I am thinking to use Delta lake's unmanage table with the location pointing to the ADLS location, I am able to create an UnManaged table if I don't specify any partition using this
" CONVERT TO DELTA parquet.PATH TO FOLDER CONTAINING A PARQUET FILE(S)
"
But if I would want to partition this file for query optimization
" CONVERT TO DELTA parquet.PATH TO FOLDER CONTAINING A PARQUET FILE(S)

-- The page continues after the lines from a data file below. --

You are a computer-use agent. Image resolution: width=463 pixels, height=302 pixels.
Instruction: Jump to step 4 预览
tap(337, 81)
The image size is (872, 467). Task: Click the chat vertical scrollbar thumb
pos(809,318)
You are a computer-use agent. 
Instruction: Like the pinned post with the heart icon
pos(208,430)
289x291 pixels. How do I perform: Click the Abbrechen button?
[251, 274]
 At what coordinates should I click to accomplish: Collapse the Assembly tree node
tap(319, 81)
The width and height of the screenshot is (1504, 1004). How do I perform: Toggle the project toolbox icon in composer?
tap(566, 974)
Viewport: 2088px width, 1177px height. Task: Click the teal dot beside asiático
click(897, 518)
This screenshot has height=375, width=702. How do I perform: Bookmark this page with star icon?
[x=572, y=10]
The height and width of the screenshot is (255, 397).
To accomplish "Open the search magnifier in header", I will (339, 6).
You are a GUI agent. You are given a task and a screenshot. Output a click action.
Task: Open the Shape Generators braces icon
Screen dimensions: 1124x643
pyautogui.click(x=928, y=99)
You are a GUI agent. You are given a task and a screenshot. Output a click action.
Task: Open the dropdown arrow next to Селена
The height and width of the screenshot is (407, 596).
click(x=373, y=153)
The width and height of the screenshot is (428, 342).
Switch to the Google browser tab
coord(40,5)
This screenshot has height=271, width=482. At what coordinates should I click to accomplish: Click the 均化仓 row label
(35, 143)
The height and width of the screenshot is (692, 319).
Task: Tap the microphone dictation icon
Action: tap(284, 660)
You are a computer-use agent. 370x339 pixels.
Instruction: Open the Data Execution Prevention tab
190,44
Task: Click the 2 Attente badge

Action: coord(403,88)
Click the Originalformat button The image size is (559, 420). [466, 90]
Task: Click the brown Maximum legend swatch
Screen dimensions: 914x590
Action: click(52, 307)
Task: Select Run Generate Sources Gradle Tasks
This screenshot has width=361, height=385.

, PARTITIONED_COLUMN DATATYPE"
It gives me error like the one mentioned in the screenshot (find the attachment).
Error in Text :-
org.apache.spark.sql.AnalysisException: Expecting 1 partition column(s): [<PARTITIONED_COLUMN>
], but found 0 partition column(s): [] from parsing the file name: abfss://[email protected]/level1/Level2/Table1.parquet.snappy;
There is no way that I can create this Parquet file using ADF with partition details (Am open for suggestions)
Am I giving a wrong Syntax or this can be even done?